JOB:
Rewrite the data from the line with "Task: Save game" up to and including the line with "Switch to the", putting "knit cap" in place of "beanie" and keeping everything else unchanged.

EXERCISE DATA:
+-------+

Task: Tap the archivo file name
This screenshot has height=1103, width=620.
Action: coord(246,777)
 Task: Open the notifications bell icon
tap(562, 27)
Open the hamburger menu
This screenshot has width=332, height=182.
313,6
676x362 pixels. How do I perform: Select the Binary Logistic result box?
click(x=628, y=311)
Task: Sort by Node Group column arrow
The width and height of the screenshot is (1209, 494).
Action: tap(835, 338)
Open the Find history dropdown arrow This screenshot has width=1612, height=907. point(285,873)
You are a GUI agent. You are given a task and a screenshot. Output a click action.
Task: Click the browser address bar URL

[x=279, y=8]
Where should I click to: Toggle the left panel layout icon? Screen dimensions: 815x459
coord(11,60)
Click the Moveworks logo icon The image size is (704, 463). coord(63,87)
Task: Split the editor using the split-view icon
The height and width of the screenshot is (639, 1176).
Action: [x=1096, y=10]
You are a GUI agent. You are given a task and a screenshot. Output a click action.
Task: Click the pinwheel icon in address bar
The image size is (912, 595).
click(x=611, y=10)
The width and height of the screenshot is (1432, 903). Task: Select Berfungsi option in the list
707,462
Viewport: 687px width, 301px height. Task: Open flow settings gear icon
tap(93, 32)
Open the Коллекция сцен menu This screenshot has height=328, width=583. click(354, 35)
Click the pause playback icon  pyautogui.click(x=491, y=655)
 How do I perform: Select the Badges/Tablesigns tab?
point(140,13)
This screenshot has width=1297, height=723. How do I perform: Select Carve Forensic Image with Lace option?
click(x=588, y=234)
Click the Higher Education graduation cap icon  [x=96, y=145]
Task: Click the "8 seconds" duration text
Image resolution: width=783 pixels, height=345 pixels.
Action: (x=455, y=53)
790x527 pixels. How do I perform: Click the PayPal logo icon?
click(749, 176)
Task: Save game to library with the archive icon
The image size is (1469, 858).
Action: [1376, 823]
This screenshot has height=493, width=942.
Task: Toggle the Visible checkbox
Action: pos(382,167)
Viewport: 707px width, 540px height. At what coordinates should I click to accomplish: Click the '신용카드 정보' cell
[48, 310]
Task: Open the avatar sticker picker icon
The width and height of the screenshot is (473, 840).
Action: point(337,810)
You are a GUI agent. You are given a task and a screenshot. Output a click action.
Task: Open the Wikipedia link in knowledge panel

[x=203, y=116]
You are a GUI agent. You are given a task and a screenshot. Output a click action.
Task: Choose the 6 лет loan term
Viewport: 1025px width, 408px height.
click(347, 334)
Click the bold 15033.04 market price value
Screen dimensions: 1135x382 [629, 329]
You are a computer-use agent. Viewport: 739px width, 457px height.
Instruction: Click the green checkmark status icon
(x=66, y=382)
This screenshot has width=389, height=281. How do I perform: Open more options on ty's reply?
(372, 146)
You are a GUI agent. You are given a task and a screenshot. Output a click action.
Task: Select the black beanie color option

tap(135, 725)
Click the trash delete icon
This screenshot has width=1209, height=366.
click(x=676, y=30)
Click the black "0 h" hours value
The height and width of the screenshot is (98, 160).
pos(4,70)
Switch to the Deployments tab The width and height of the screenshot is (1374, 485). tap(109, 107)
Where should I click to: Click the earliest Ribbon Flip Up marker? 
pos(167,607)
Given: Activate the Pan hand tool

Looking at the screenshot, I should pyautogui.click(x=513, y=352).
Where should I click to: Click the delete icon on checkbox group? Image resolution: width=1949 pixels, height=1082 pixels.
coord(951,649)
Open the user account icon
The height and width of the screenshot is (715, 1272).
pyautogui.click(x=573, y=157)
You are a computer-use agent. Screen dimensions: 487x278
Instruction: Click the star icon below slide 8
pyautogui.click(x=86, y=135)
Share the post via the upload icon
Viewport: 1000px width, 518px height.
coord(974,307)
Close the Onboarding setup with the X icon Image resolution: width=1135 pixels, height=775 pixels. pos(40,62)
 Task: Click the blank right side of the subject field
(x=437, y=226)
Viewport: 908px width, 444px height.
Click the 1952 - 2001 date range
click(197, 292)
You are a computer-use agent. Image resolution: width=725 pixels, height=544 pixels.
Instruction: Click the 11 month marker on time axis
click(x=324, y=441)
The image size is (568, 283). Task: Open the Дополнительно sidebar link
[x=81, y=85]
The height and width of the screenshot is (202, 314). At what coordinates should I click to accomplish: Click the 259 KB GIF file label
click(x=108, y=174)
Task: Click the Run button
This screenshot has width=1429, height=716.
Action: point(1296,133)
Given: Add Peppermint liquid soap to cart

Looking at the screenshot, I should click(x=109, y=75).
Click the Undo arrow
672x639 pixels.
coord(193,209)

+-------+

ANSWER TO THIS TASK:
Task: Save game to library with the archive icon
The image size is (1469, 858).
Action: [1376, 823]
This screenshot has height=493, width=942.
Task: Toggle the Visible checkbox
Action: pos(382,167)
Viewport: 707px width, 540px height. At what coordinates should I click to accomplish: Click the '신용카드 정보' cell
[48, 310]
Task: Open the avatar sticker picker icon
The width and height of the screenshot is (473, 840).
Action: point(337,810)
You are a GUI agent. You are given a task and a screenshot. Output a click action.
Task: Open the Wikipedia link in knowledge panel

[x=203, y=116]
You are a GUI agent. You are given a task and a screenshot. Output a click action.
Task: Choose the 6 лет loan term
Viewport: 1025px width, 408px height.
click(347, 334)
Click the bold 15033.04 market price value
Screen dimensions: 1135x382 [629, 329]
You are a computer-use agent. Viewport: 739px width, 457px height.
Instruction: Click the green checkmark status icon
(x=66, y=382)
This screenshot has width=389, height=281. How do I perform: Open more options on ty's reply?
(372, 146)
You are a GUI agent. You are given a task and a screenshot. Output a click action.
Task: Select the black knit cap color option

tap(135, 725)
Click the trash delete icon
This screenshot has width=1209, height=366.
click(x=676, y=30)
Click the black "0 h" hours value
The height and width of the screenshot is (98, 160).
pos(4,70)
Switch to the Deployments tab The width and height of the screenshot is (1374, 485). tap(109, 107)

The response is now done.